Ausgewählter Auszug:
Royal Ascot: Das feinste Hütchenspiel der Welt

Royal Ascot: Das feinste Hütchenspiel der Welt

Alles zur Rennwoche

Wenige Tage nach der Geburtstagsparade „Trooping the Colour“ für König Charles III. (74) wartet schon das nächste Highlight. Mit Royal Ascot steht das Pferderennen des Jahres vor der Tür. Auch Charles wird beim großen, wenn nicht dem größten gesellschaftlichen Ereignis Englands mit dabei sein, obwohl er, im Gegensatz zu seiner Mutter, mit Pferden nicht viel am Hut hat.

Davon abgesehen wird er selbstverständlich in Ascot das Erbe seiner Mutter Queen Elizabeth II. (1926-2022) antreten und als Monarch der Rennwoche (20.-24. Juni) beiwohnen. Mit routiniert herzlicher Teilnahme, sodass die britischen Medien berichten können: „The King was very amused!“ Mehr geht nicht an königlicher Begeisterung.

Andererseits wird das in England auch vom König erwartet, schließlich ist Royal Ascot nicht nur das glanzvollste Pferderennen der Welt, sondern auch eine königliche Erfindung. Am 11. August 1711 fanden auf Initiative von Königin Anne (1665-1714), übrigens die letzte Monarchin aus dem Hause Stuart, die ersten Rennen in Ascot/Grafschaft Berkshire westlich von London statt, nur zwölf Kilometer vom königlichen Residenzschloss Windsor Castle entfernt. Sieben Pferde, denen man ein Gewicht von 76 Kilogramm aufgesattelt hatte, mussten über eine Distanz von 6.437 Metern um die Wette galoppieren.

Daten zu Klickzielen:
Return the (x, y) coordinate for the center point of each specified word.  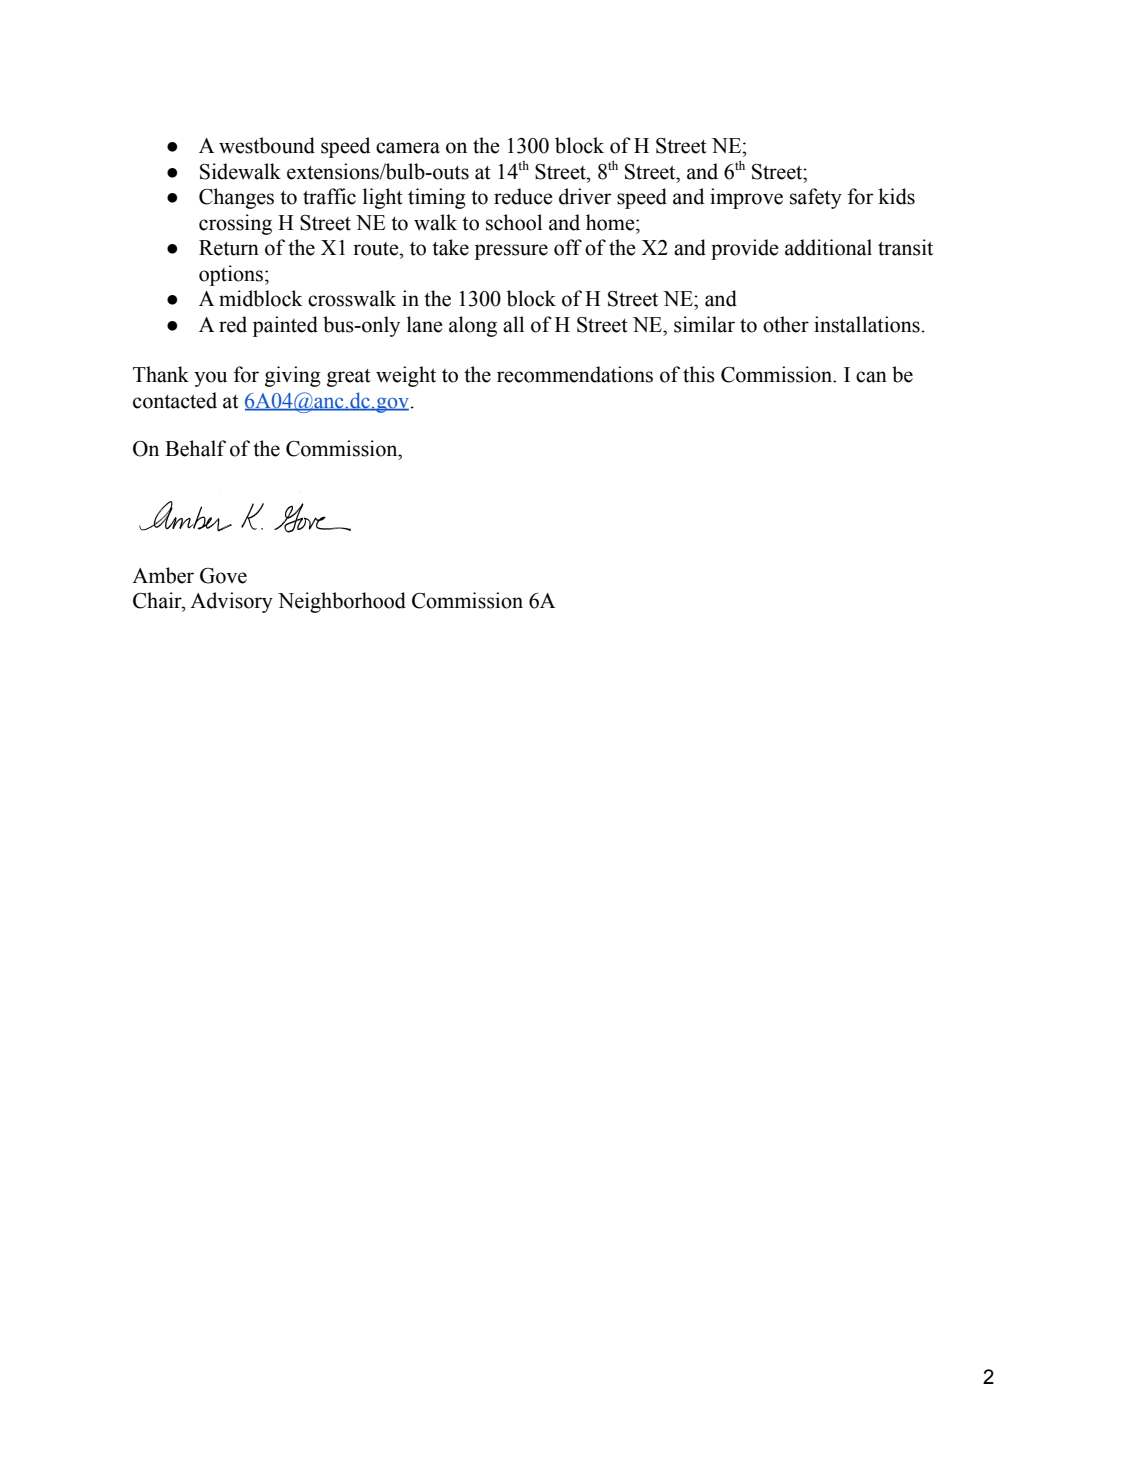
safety (816, 198)
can (871, 377)
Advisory (231, 602)
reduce (523, 196)
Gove (223, 576)
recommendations (575, 374)
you (210, 379)
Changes (236, 198)
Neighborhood (342, 602)
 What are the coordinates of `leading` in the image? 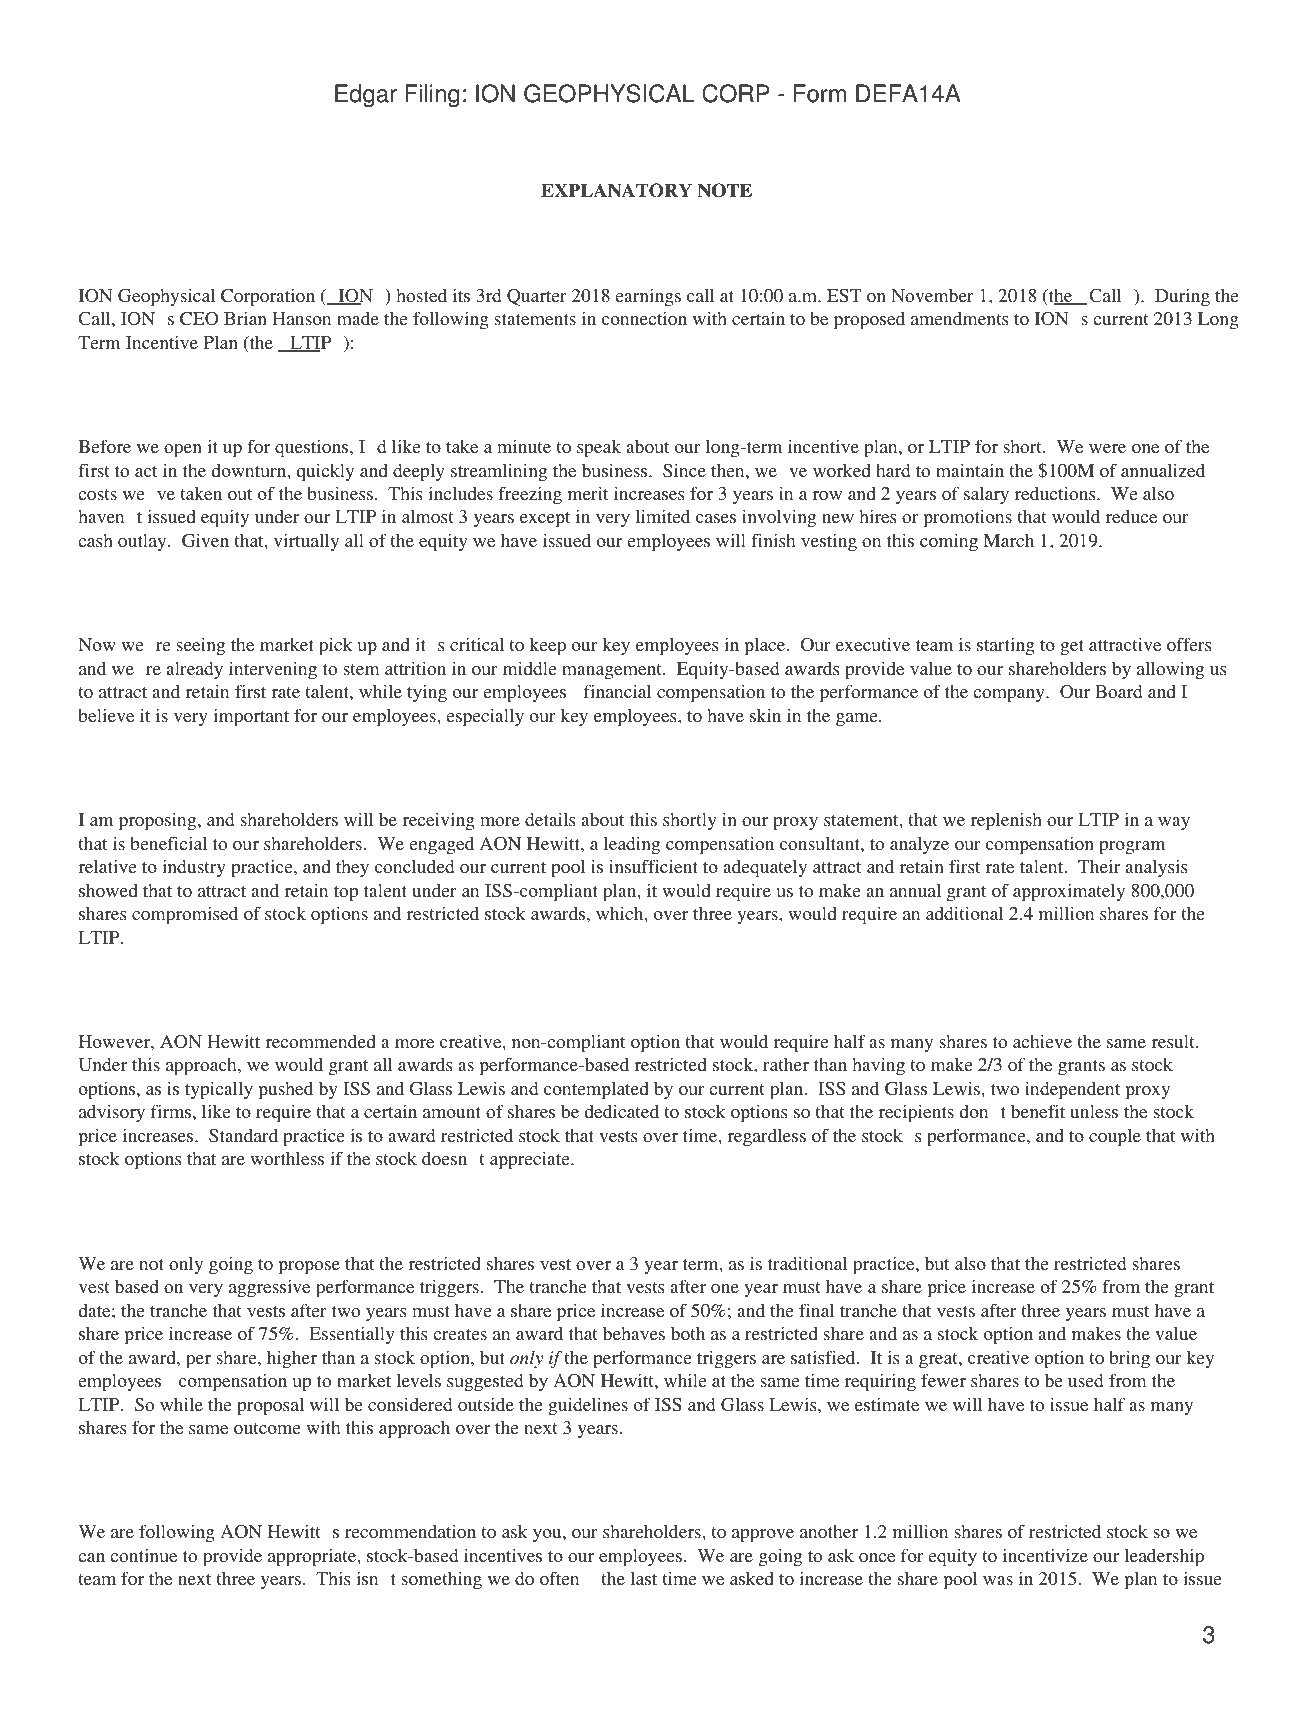 It's located at (632, 845).
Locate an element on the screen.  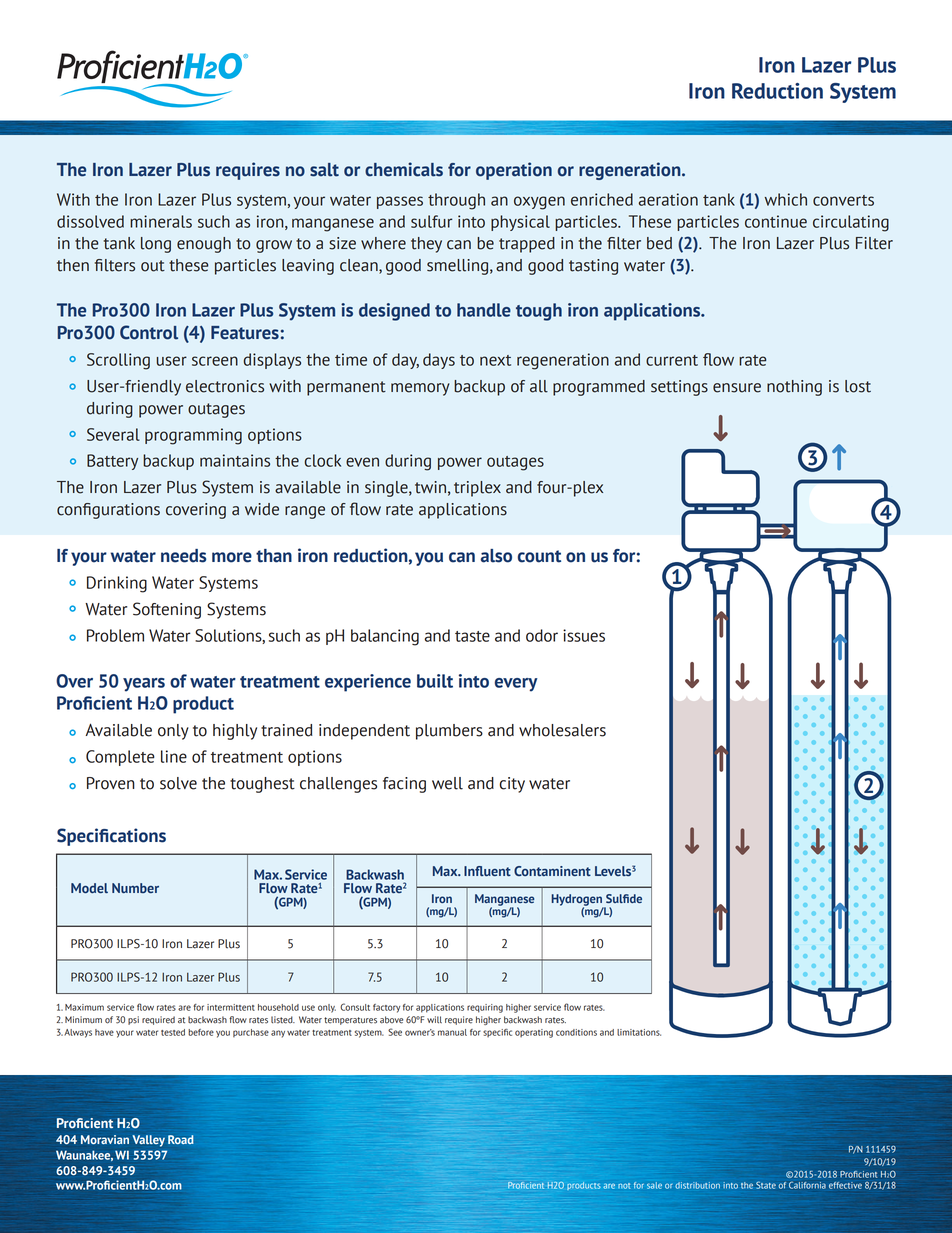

Worum es geht:
Beantworte mithilfe des Textes über Royal Ascot die folgenden Fragen.
(a) Von wann bis wann dauert die Rennwoche?
(b) Auf wessen Initiative fanden die ersten Rennen in Ascot statt?
(c) Wie weit ist Ascot vom Residenzschloss Windsor Castle entfernt?

Schriftliche Antwort:
(a) Vom 20. bis zum 24. Juni.
(b) Auf Initiative von Königin Anne.
(c) Zwölf Kilometer.